# Saved entries
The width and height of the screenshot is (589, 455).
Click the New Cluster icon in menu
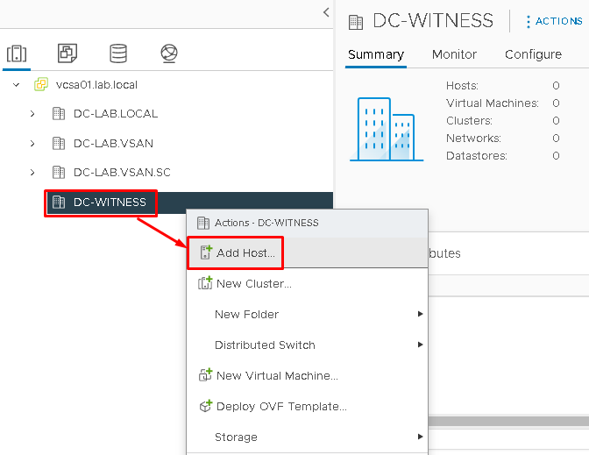(206, 283)
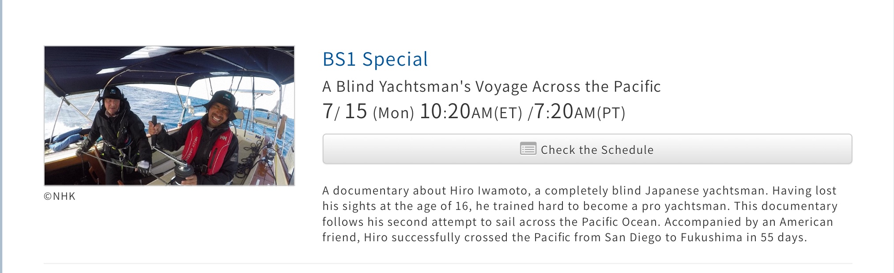Open the BS1 Special program link

click(375, 60)
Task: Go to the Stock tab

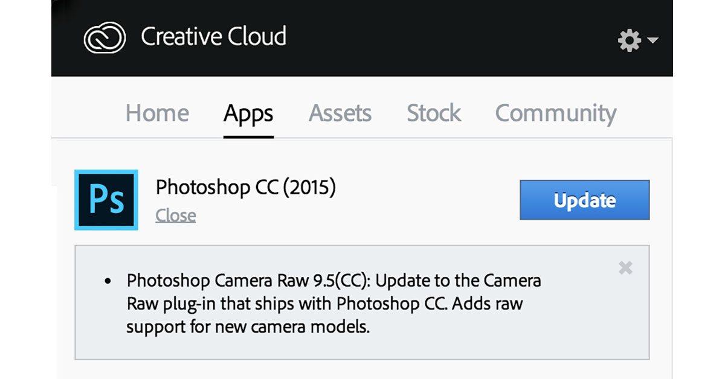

# What this task involves
Precisely the lines from the one containing "Click the New Cluster icon in menu" to the end of the data above, both included, should be printed; leave the pictures out.

# Completed exercise
Click the New Cluster icon in menu
(206, 283)
Open the BS1 Special program link

click(375, 60)
Task: Go to the Stock tab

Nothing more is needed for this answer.